In Pantranco Employees Association, the Court also rejected the invocation of Restaurante Las Conchas and refused to pierce the veil of corporate fiction. It explained:

As between PNB and PNEI, petitioners want us to disregard their separate personalities, and insist that because the company, PNEI, has already ceased operations and there is no other way by which the judgment in favor of the employees can be satisfied, corporate officers can be held jointly and severally liable with the company.

This reliance fails to persuade. The aforesaid decisions are inapplicable to the instant case.

In the said cases, the persons made liable after the company cessation of operations were the officers and agents of the corporation. The rationale is that, since the corporation is an artificial person, it must have an officer who can be presumed to be the employer, being the person acting in the interest of the employer. The corporation, only in the technical sense, is the employer. In the instant case, what is being made liable is another corporation (PNB) which acquired the debtor corporation (PNEI).

More importantly, as aptly observed by this Court in A.C. Ransom Labor Union-CCLU v. NLRC, it appears that Ransom, foreseeing the possibility or probability of payment of backwages to its employees, organized Rosario to replace Ransom, with the latter to be eventually phased out if the strikers win their case. The execution could not be implemented against Ransom because of the disposition posthaste of its leviable assets evidently in order to evade its just and due obligations. Hence, the Court sustained the piercing of the corporate veil and made the officers of Ransom personally liable for the debts of the latter.

Clearly, what can be inferred from the earlier cases is that the doctrine of piercing the corporate veil applies only in three (3) basic areas, namely: 1) defeat of public convenience as when the corporate fiction is used as a vehicle for the evasion of an existing obligation; 2) fraud cases or when the corporate entity is used to justify a wrong, protect fraud, or defend a crime; or 3) alter ego cases, where a corporation is merely a farce since it is a mere alter ego or business conduit of a person, or where the corporation is so organized and controlled and its affairs are so conducted as to make it merely an instrumentality, agency, conduit or adjunct of another corporation. In the absence of malice, bad faith, or a specific provision of law making a corporate officer liable, such corporate officer cannot be made personally liable for corporate liabilities.
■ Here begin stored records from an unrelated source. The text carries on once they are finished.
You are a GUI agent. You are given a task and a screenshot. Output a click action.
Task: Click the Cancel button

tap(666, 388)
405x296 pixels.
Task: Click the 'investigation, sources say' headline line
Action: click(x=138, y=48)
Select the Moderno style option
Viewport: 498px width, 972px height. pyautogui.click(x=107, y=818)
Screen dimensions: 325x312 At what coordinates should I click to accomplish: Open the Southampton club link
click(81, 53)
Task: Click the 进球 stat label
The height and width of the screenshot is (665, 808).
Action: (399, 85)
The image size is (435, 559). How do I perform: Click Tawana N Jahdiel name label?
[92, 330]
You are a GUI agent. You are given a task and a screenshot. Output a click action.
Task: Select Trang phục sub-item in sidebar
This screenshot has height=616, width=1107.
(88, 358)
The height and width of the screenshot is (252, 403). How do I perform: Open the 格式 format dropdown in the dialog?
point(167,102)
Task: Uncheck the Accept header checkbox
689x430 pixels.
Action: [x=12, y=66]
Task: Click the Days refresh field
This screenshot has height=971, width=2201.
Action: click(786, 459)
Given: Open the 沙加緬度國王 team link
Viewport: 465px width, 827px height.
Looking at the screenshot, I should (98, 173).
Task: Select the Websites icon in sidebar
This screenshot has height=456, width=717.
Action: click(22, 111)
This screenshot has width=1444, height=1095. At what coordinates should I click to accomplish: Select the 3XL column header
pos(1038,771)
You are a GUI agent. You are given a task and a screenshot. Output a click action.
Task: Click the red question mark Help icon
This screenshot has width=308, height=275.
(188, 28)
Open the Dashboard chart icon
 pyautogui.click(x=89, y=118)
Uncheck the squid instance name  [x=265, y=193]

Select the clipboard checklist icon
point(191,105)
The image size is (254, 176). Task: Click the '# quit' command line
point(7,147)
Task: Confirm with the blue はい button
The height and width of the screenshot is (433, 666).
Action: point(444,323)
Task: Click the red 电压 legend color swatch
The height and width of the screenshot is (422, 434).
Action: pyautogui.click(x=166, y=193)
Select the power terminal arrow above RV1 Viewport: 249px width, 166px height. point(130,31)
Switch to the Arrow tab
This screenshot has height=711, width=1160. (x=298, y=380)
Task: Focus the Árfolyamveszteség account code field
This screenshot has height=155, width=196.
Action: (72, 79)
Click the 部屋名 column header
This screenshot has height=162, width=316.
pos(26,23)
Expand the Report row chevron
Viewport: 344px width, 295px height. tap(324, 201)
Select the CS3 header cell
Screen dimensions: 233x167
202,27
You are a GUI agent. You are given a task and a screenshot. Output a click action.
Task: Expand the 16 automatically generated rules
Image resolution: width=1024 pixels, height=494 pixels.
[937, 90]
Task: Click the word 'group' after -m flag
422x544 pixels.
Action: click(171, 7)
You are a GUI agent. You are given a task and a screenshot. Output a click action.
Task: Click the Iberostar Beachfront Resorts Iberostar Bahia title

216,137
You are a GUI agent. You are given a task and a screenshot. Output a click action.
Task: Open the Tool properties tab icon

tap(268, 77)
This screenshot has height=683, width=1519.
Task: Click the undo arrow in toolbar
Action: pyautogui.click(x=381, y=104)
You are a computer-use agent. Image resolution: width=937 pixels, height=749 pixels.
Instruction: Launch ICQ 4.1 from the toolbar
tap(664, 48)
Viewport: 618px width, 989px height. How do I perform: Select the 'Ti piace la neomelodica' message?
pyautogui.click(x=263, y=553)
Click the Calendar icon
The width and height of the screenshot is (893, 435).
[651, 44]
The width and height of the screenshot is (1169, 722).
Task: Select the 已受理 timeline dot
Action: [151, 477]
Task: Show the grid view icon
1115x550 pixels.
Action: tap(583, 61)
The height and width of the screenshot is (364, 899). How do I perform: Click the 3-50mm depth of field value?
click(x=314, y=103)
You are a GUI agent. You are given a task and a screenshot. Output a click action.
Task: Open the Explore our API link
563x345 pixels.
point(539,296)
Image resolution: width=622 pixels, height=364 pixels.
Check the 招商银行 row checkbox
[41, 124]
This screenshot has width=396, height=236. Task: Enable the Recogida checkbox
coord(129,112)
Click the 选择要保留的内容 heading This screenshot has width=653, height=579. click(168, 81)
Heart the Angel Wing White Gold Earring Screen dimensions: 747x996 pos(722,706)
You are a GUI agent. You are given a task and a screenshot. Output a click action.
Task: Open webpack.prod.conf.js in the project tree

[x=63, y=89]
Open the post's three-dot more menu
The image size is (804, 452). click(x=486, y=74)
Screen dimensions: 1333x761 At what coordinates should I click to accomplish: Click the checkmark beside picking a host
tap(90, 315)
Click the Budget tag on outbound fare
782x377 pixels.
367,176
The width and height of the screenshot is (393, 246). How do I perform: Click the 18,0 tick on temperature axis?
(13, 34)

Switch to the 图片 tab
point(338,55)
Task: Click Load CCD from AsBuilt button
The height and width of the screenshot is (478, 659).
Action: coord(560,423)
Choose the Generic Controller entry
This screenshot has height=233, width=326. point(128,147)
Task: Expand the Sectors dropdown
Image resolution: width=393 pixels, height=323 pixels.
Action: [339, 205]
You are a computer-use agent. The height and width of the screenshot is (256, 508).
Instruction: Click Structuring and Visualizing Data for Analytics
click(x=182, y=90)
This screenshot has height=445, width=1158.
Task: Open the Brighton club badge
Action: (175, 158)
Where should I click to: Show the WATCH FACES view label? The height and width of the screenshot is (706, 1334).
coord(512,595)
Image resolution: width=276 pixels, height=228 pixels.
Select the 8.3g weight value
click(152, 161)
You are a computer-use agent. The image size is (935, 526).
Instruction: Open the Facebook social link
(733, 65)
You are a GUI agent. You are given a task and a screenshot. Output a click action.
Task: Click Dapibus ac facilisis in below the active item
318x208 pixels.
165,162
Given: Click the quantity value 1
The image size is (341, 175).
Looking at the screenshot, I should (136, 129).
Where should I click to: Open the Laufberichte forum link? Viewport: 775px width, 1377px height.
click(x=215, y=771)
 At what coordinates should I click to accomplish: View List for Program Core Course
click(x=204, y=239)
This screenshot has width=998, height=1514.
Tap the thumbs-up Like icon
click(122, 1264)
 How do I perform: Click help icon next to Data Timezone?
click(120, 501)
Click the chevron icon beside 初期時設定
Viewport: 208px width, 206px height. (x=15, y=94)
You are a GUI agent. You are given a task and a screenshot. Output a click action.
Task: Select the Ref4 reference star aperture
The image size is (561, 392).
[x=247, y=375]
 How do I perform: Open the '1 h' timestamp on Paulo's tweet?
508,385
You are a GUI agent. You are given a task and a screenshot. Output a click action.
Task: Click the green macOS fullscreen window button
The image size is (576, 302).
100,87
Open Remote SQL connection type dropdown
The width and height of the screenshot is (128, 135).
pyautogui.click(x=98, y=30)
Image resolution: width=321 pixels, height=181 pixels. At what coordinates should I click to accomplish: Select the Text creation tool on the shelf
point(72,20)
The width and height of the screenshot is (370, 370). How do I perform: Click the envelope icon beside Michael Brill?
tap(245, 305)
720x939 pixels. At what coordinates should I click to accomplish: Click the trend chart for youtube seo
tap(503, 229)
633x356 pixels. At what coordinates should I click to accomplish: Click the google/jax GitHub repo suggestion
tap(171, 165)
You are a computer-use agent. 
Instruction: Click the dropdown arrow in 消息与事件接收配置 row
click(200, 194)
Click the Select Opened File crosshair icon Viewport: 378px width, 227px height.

Similarly, in the case at bench, the records do not warrant an application of the exception. The rule, which requires the presence of malice or bad faith, must still prevail. In the recent case of Wensha Spa Center and/or Xu Zhi Jie v. Yung,the Court absolved the corporation president from liability in the absence of bad faith or malice. In the said case, the Court stated:

In labor cases, corporate directors and officers may be held solidarily liable with the corporation for the termination of employment only if done with malice or in bad faith. Bad faith does not connote bad judgment or negligence; it imports a dishonest purpose or some moral obliquity and conscious doing of wrong; it means breach of a known duty through some motive or interest or ill will; it partakes of the nature of fraud.

In the present case, Go may have acted in behalf of EEMI but the company failure to operate cannot be equated to bad faith. Cessation of business operation is brought about by various causes like mismanagement, lack of demand, negligence, or lack of business foresight. Unless it can be shown that the closure was deliberate, malicious and in bad faith, the Court must apply the general rule that a corporation has, by law, a personality separate and distinct from that of its owners. As there is no evidence that Go, as EEMI President, acted maliciously or in bad faith in handling their business affairs and in eventually implementing the closure of its business, he cannot be held jointly and solidarily liable with EEMI.